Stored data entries
═══

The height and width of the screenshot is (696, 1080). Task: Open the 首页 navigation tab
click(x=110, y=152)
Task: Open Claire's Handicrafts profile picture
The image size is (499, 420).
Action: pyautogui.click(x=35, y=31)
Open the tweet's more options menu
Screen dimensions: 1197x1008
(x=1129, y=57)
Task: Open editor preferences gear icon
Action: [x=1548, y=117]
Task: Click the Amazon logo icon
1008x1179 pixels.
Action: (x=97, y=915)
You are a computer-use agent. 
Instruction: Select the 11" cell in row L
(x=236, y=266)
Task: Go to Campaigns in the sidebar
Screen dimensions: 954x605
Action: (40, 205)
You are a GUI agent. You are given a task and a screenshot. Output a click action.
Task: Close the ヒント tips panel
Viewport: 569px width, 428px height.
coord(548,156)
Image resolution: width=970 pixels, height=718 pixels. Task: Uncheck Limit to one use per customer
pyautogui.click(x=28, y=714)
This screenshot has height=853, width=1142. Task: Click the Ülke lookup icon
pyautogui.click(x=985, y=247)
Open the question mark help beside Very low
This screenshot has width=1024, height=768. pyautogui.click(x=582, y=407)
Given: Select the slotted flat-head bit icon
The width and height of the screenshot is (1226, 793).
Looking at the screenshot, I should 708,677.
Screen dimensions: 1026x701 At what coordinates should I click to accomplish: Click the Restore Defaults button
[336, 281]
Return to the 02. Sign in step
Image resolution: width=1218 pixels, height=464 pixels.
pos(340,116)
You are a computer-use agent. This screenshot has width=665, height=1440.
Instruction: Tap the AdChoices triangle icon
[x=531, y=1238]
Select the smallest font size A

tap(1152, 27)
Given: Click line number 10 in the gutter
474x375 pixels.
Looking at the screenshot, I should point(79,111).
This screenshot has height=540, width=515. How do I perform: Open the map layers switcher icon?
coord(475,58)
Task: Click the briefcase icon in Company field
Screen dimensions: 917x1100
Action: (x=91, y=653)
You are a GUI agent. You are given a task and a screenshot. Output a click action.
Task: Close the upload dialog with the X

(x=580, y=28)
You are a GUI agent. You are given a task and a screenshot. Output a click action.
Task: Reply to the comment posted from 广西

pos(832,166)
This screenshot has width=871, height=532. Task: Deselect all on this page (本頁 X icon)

═══

## Work to be completed
Exactly the lines from the one with "Screen dimensions: 917x1100" through the final line of the entries are to be returned, both ends included.

## Answer space
Screen dimensions: 917x1100
Action: (x=91, y=653)
You are a GUI agent. You are given a task and a screenshot. Output a click action.
Task: Close the upload dialog with the X

(x=580, y=28)
You are a GUI agent. You are given a task and a screenshot. Output a click action.
Task: Reply to the comment posted from 广西

pos(832,166)
This screenshot has width=871, height=532. Task: Deselect all on this page (本頁 X icon)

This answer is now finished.